Furthermore, as UX professionals and advocates for people that use our products, we—and others—ought to take seriously the responsibilities that come with designing for the best experiences and outcomes for target audiences and the business we work for. Of course, if my team or I were ever involved with work that has a role in determining life-or-death outcomes, my hope is that I am never asked to compromise, and that there are systems and rules in place to never let that happen.

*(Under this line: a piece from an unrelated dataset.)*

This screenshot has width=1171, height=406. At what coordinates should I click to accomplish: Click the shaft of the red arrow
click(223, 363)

UX professionals, myself included, would be well-served to take Allen’s story as a cautionary tale and make more of an effort to insist that our work and our professional expertise be taken seriously and valued enough by those who come to us for informed answers to their questions or for help to find meaningful, viable, and rightly aligned solutions to the challenges they need us to help them solve. Although easier said than done, Allen’s story tells us that it is necessary.

Image by Gino Crescoli

According to a recent report published by UX research vendor UserZoom, 70 percent of CEOs view user experience as a key competitive differentiator, and that 29 percent of enterprises had a UX/CX executive leadership role in 2019, up from 21 percent the year before. This is without doubt welcome news and potential cause for celebration.

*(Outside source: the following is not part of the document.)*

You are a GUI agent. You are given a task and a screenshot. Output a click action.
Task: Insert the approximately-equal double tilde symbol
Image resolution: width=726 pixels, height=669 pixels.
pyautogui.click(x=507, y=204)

Given Allen’s story, and my experiences during 20 years as an information architect and UX strategist, UserZoom’s findings raise the following questions: What kind of “UX” do CEOs know about and see as being a “key competitive differentiator?” Is it the kind of UX that focuses on visual and UI oriented outputs with little or no input or feedback from the realities of the “wild?” Or is it a broader, more systematic kind of UX that goes beyond screens to include the rigor of an interdisciplinary approach and processes that seek to understand people and meet their needs in context through research and testing that stories like Allen’s compel us to advocate for and work to build?

I am hoping it is the latter, but I expect it will be a winding and arduous road to get from where UX currently is to what I see as the Promised Land for designing meaningful and successful experiences for people.